YOUR TASK -
Copy out the first line of the listing and every line after it, exactly, until you have copied the line containing "Click the book".

WORKING DATA -
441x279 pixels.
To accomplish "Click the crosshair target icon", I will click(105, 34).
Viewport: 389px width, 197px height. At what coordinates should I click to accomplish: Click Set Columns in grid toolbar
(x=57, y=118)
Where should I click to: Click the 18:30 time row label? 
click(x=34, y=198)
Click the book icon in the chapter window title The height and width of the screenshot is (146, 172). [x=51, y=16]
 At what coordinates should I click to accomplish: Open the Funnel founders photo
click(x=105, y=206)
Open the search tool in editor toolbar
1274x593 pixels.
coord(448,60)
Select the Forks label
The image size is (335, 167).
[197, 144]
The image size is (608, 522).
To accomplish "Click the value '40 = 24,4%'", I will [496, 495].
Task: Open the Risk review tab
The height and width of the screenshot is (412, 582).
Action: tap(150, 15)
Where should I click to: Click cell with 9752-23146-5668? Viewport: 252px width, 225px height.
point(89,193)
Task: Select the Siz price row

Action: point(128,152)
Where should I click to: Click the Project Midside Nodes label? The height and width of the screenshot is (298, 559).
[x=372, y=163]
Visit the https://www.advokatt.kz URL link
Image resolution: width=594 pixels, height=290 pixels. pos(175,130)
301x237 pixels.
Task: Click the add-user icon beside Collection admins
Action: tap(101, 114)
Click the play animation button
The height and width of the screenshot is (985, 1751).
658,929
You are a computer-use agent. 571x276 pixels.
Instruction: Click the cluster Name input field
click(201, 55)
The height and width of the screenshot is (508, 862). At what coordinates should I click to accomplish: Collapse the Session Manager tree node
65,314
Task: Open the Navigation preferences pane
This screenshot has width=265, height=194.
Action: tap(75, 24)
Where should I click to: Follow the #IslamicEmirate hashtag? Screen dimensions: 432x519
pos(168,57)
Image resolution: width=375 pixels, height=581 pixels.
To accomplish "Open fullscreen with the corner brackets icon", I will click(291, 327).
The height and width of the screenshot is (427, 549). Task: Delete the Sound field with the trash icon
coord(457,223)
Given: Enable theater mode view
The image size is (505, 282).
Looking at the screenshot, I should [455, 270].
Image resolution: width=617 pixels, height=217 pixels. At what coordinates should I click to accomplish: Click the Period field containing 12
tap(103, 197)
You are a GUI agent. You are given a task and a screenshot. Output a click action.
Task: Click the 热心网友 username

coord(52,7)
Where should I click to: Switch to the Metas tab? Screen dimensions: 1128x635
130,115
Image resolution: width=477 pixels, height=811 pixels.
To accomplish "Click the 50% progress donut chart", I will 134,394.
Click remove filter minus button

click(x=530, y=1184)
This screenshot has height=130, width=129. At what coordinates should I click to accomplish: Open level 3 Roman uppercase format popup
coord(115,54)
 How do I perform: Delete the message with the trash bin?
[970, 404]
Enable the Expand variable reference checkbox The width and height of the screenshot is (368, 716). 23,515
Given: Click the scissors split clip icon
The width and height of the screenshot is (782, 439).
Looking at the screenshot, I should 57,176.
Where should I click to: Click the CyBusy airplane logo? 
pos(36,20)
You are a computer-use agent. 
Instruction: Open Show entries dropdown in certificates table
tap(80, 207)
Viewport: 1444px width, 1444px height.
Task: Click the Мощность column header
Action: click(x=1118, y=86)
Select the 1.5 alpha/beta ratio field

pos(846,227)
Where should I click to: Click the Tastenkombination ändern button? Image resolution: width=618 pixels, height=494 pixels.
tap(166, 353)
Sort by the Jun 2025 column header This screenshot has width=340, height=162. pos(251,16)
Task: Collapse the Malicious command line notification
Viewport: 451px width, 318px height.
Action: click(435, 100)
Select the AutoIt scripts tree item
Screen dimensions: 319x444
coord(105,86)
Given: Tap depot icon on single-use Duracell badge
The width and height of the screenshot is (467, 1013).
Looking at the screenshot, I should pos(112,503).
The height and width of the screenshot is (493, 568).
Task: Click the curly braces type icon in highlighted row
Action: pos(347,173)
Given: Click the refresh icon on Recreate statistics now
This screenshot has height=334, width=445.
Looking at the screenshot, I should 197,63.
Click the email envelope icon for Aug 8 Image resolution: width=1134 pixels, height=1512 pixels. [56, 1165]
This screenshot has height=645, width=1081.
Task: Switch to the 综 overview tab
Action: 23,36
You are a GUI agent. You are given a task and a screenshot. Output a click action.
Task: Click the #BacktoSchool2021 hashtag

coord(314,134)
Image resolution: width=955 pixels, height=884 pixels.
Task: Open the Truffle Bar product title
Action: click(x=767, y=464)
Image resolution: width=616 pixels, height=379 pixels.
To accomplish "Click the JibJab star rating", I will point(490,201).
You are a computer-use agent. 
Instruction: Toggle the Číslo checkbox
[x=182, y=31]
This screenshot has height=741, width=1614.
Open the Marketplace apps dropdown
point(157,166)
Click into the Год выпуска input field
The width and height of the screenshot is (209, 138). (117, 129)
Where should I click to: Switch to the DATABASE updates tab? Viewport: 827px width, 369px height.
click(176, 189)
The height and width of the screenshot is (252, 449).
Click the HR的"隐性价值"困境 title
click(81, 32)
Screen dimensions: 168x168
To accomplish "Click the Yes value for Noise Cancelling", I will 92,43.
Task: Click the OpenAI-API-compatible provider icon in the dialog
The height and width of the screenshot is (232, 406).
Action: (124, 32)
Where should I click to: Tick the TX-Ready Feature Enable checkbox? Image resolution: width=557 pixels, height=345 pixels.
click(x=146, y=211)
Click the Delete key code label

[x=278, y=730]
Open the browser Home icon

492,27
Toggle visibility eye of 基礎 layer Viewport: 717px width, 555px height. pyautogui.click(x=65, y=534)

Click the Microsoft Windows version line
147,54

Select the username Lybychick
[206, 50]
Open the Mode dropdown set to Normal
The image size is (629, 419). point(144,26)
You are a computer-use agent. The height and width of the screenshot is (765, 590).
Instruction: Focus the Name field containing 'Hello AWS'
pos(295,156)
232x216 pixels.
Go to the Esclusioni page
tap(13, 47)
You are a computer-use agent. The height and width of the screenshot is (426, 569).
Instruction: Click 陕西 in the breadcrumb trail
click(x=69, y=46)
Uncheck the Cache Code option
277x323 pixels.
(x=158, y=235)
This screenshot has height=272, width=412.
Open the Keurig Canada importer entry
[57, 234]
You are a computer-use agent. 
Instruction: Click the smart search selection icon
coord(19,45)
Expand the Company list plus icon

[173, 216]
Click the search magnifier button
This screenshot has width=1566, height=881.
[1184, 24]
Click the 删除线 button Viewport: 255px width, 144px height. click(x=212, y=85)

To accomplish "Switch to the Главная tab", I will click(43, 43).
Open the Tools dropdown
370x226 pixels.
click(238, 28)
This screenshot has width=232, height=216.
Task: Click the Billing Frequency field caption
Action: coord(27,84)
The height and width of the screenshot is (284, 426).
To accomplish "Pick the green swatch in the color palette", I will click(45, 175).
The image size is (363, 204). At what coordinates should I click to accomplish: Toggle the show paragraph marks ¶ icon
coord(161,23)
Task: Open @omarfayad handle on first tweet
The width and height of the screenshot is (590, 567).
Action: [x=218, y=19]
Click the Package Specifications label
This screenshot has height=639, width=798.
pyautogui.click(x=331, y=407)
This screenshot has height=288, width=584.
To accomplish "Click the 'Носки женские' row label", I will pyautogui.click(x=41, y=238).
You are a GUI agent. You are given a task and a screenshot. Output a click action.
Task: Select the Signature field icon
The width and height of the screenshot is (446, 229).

FINAL ANSWER -
441x279 pixels.
To accomplish "Click the crosshair target icon", I will click(105, 34).
Viewport: 389px width, 197px height. At what coordinates should I click to accomplish: Click Set Columns in grid toolbar
(x=57, y=118)
Where should I click to: Click the 18:30 time row label? 
click(x=34, y=198)
Click the book icon in the chapter window title The height and width of the screenshot is (146, 172). [x=51, y=16]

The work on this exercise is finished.